What do these ADS errors mean and how do I detect the errors on a subscribe client

<rmds.1.ads: Warning: Wed May 06 14:55:34 2020> Output threshold breached for ****** at position *****/****** on host ******** using application 256 on channel 97.<END>


<rmds.1.ads: Info: Wed May 06 14:57:46 2020> User ****** at position ******/******.com on host ******** using application 256 on channel 97 has been disconnected due to an overflow condition.<END>

Best Answer

Answers

  • Hi @duncan_kerr

    A few existing posts on the same issue which should help

    https://community.developers.refinitiv.com/questions/27666/elektron-emaconfigxml-consumer-buffer-tuning.html

    https://community.developers.refinitiv.com/questions/14322/ema-issue-with-update-items.html

    https://community.developers.refinitiv.com/questions/6590/rfa-api-connect-fail-in-murex.html

    Essentially an application is not consuming the data quickly enough and the ADS can only buffer so much for each application - eventually it will disconnect the problem application.

  • Hello @duncan_kerr

    Please see the Solution section in this article to consume data quickly in RFA application.

  • Hi Umer - thanks for quick answer. I understand that we need to process data faster & how to do that. What I dont understand is:

    1. how do I monitor the queuing in the API? Can I get an idea of when we are running into trouble?
    2. how do I get notified when the queue fills up & we start to lose data?
  • Hi Pimchaya - I understand that we need to process data faster & how to do that. What I dont understand is:

    1. how do I monitor the queuing in the API? Can I get an idea of when we are running into trouble?
    2. how do I get notified when the queue fills up & we start to lose data?
  • Hi @duncan_kerr

    Please confirm which API and language you are using so we can provide the appropriate advice.


  • We are using EMA Java. I understand that we need to process the onMarketData callback faster, what I want to know is, how do we detect the error condition on a RIC level, and on a channel level?

  • Umer - if the event queue becomes too big & the ADS drops ticks, which status messages would you expect to get? Presumably the ADS doesnt drop the link & send a LoggedOut message on the Login stream?

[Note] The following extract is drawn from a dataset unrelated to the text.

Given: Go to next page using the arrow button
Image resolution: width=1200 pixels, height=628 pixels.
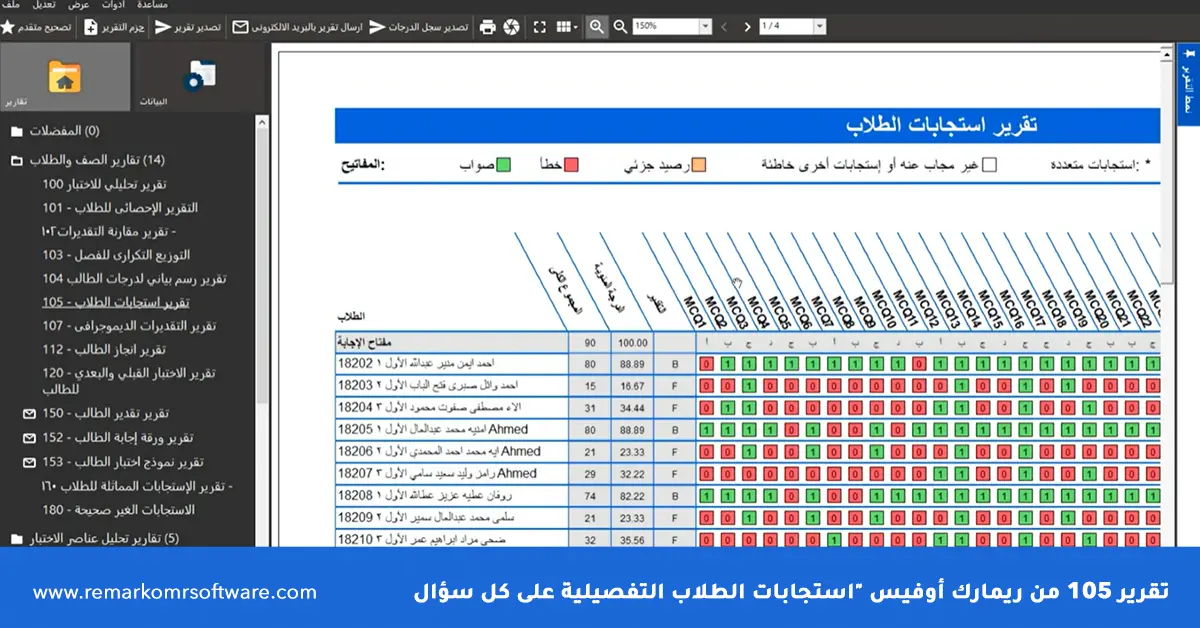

    If we go for the checking timestamps method, would we have to chose which timestamps to compare on the message, or can you recommend the relevant FIDs? Does the ADS timestamp the message when its queued/dequeued?

  • Hi @duncan_kerr

    Please see this thread which talks about Suspect Login status after disconnection due to buffer overflow.

    I can't advise on which fields to use for timestamps - you would have to look at the data from your particular set of RICs and identify some you think will fit the bill. Just to be clear when I have seen this technique used, the client more or less discarded the events (i.e. not processing the other fields) until the timeliness of the data improved - because data that was e.g. over a minute old was worthless/pointless for their requirements. So, this won't work if you need to process every single update...

    The approach that has worked best for other customers is to improve the throughput using by other worker threads to offload the processing from the API thread and by using Horizontal scaling.


  • thanks all - Im working through your various suggestions as well as increasing performance. can you confirm, though, when we have a slow consumer, and the ADS runs out of buffer space, what is the sequence of events? Dooes the whole channel go down, or do we just get transient errors of some RICS?

  • Hi @duncan_kerr

    The ADS places its need to service all other consumers in a timely manner - above that of a single consumer.

    I notice in your output log that there is a time lag between the threshold breach and disconnect. TBH when helping developers, I have never noticed / explored this time lag. All I am aware of and have advised on is that once the buffer overflows the app is disconnected - because that is when a developer usually notices something is wrong!

    However, reading the ADS manual - it seems a bit more complicated.

    ADS Installation Manual - see section 7.5.5. OVerflow Handling

    A quick read suggests that the ADS will queue any further requests, but continue to process updates etc - when the threshold is breached. If the level drops down below the OK level, then it will resume requests.

    However, if the buffer size continues to grow and hits maxOutputBuffers then the ADS will disconnect the application and drop the connection - requiring the application to reconnect and login again.

    The reality is that if a consumer is slow - unless you were just going through a short burst of volatility - the buffer will continue to increase, hit the max value and disconnect.

    As well as the programmatic suggestions, sometimes experimenting with the buffer sizes can get an application through some short burst periods - but this is not a solution for a generally slow consumer - as you are just delaying the inevitable.